The Dunn and Dunn model is one of a number on learning styles. It identifies five major stimuli to which students respond in learning situations - environmental, emotional, sociological, physical, and psychological. The Dunn model identifies conditions external to the learner, rather than factors that affect a persons ability to manipulate information. These factors affect the external instructional conditions rather than learning strategies internal to the learner (Jonassen and Grabowski, 1993).

The following is a very brief description of the elements under each stimuli adapted from Teaching Students To Read Through Their Individual Learning Styles, Carbo, Dunn and Dunn, 1991.

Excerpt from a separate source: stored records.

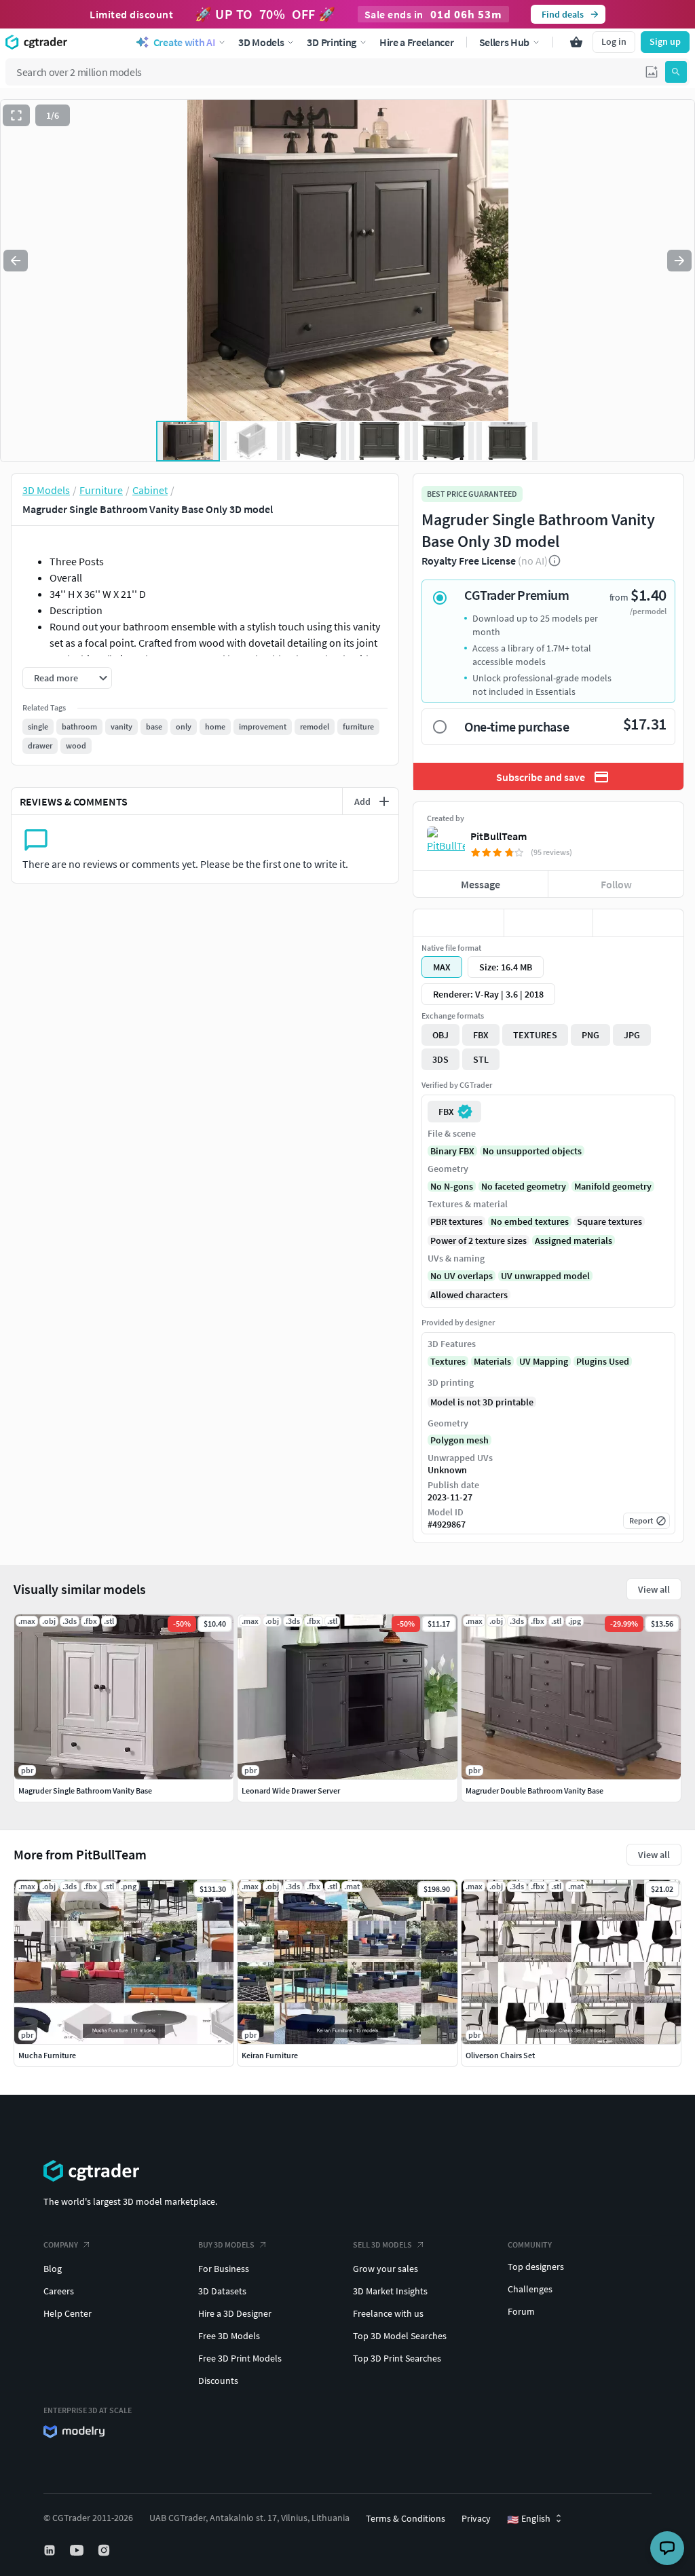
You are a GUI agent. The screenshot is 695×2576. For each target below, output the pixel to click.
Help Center (67, 2313)
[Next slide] (679, 260)
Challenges (530, 2289)
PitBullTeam (498, 836)
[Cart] (576, 42)
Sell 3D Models (382, 2244)
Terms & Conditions (405, 2518)
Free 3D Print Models (240, 2358)
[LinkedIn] (51, 2550)
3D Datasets (222, 2291)
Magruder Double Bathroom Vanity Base (534, 1790)
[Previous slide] (15, 260)
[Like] (458, 922)
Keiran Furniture (270, 2055)
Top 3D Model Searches (400, 2336)
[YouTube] (78, 2550)
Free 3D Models (229, 2336)
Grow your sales (385, 2268)
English (528, 2519)
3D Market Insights (390, 2291)
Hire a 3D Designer (234, 2313)
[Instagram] (105, 2550)
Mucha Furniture (47, 2055)
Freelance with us (388, 2313)
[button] (651, 72)
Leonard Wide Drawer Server (291, 1790)
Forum (521, 2311)
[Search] (676, 72)
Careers (58, 2291)
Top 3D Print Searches (397, 2358)
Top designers (536, 2266)
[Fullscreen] (16, 115)
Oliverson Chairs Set (500, 2055)
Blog (52, 2268)
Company (60, 2244)
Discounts (218, 2380)
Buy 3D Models (226, 2244)
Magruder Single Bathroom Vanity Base (85, 1790)
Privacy (476, 2518)
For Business (223, 2268)
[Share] (638, 922)
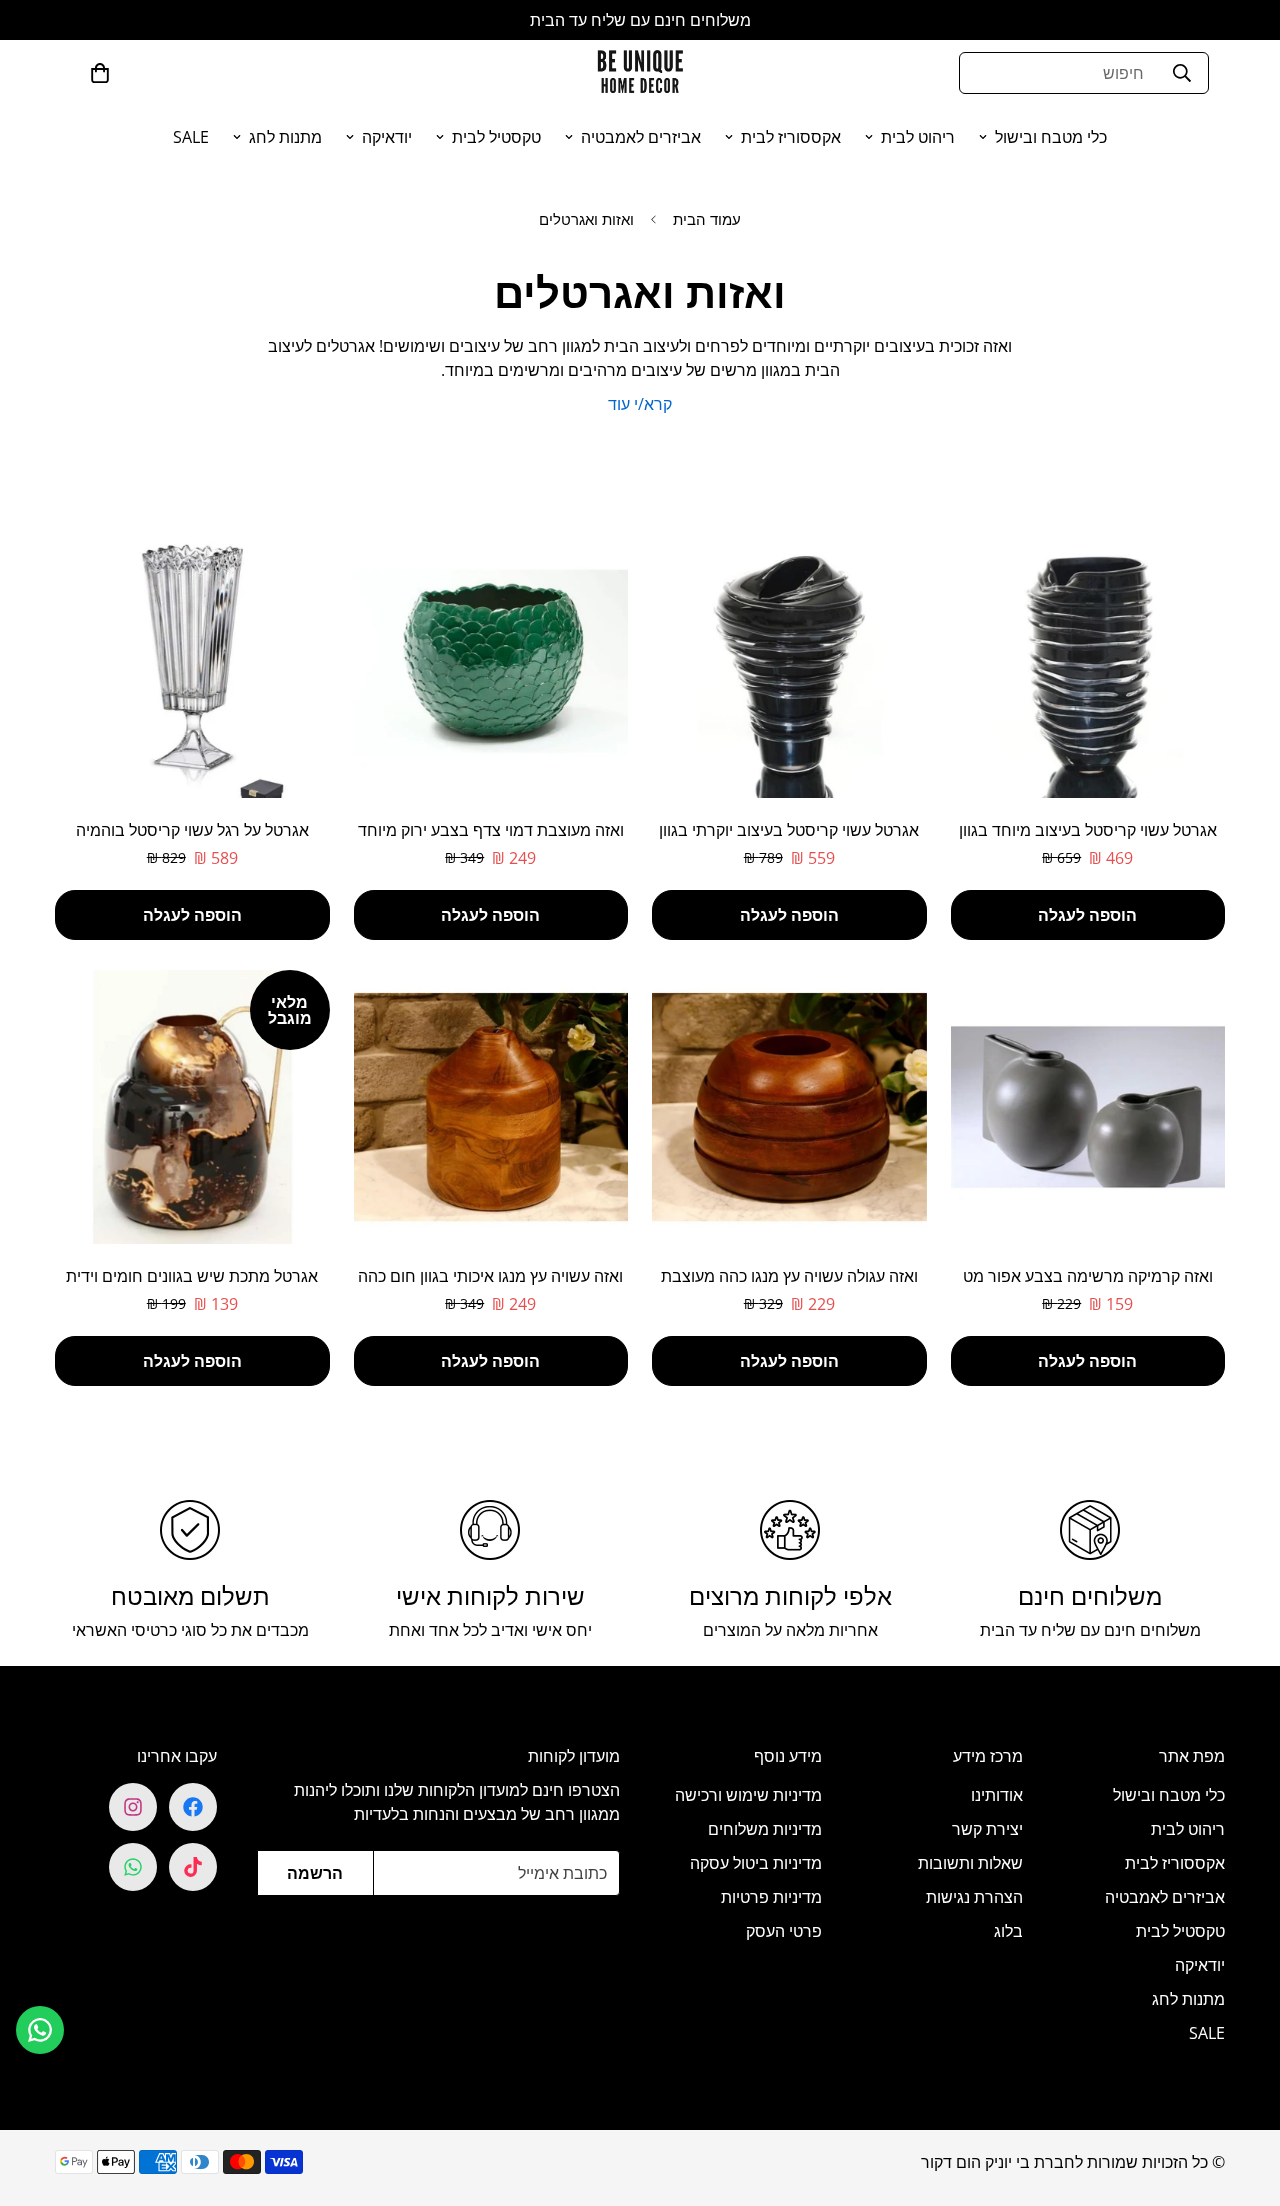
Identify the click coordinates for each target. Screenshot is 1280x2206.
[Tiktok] (193, 1867)
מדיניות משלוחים (765, 1829)
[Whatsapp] (133, 1867)
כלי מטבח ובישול (1051, 137)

Environmental Stimuli: student reactions to the stimuli are determined by their biological make up and therefore cannot change their hearing, sight, temperature or body sensitivities. Emotional Stimuli: students emotional elements appear to be developmental ie. they emerge over time through experiences at home, school, playground, on trips etc. Sociological Stimuli: students sociological preferences relate to whether students like to learn alone or in a group and whether studying in a variety of ways helps them to learn the given information. Physical Stimuli: Students physical elements are biological in nature and relate to how people learn through their senses ie. auditory, visual, tactual and kinaesthetic preferences. Psychological Stimuli: The differences in brain functioning are what contribute to individual learning style differences among different people; it is suggested that learning is better accomplished for different people through different approaches.1

The following table gives a summary of the characteristics of global/analytic persons (Whitefield, 1994).

Table 1

Global vs Analytic

Some terms used in educational literature:
    Analytic < ------- > Global
    Left ---------------- Right
    Sequential -------- Simultaneous
    Inductive ---------- Deductive
Analytics
- learn step by step
- cumulative sequential pattern building towards a concept
- prefer quiet, well lit, formal design
- have a strong need to complete the task they are working on
- respond well to words and numbers
- need visual re-enforcement
- give directions, fact sheets, underline important sections
- provide feedback on details - in sequence
Globals
- learn the concepts first
- then concentrate on details
- like to be introduced to information with humour and colour
- can work with distractors
- take frequent breaks
- work on several tasks simultaneously
- most gifted children are global
- need lessons that are interesting to them
- discover through group learning (small group techniques)
- need written and tactual involvement
- respond well to pictures

Clues to recognising analytics/globals

 Analytics Globals

Should I use a pen or pencil Why are we doing this
Is this on the test Not now, I'll do it later
When is this due in I need a break
Can I have more time I'll come back to this later
What do you want me to do first I can't work when it's quiet
Can you check my work please
Is this how you do it

On the PEPS

There are five elements of learning style on the PEPS that indicate whether a person has analytic and/or global processing tendencies.
 Analytic Global
 1) Quiet <Noise> Sound Present
 2) Bright <Light> Dim
 3) Formal <Design> Informal
 4) High <Persistence> Low
 5) Low <Intake> High
If you score 5 in one category, you are either highly G or highly A
If you score 4, you are either very G or very A
If you score 3, you are either mostly G or mostly A
Some people have a mixture of Global and Analytic processing.
We are all different. We do things differently!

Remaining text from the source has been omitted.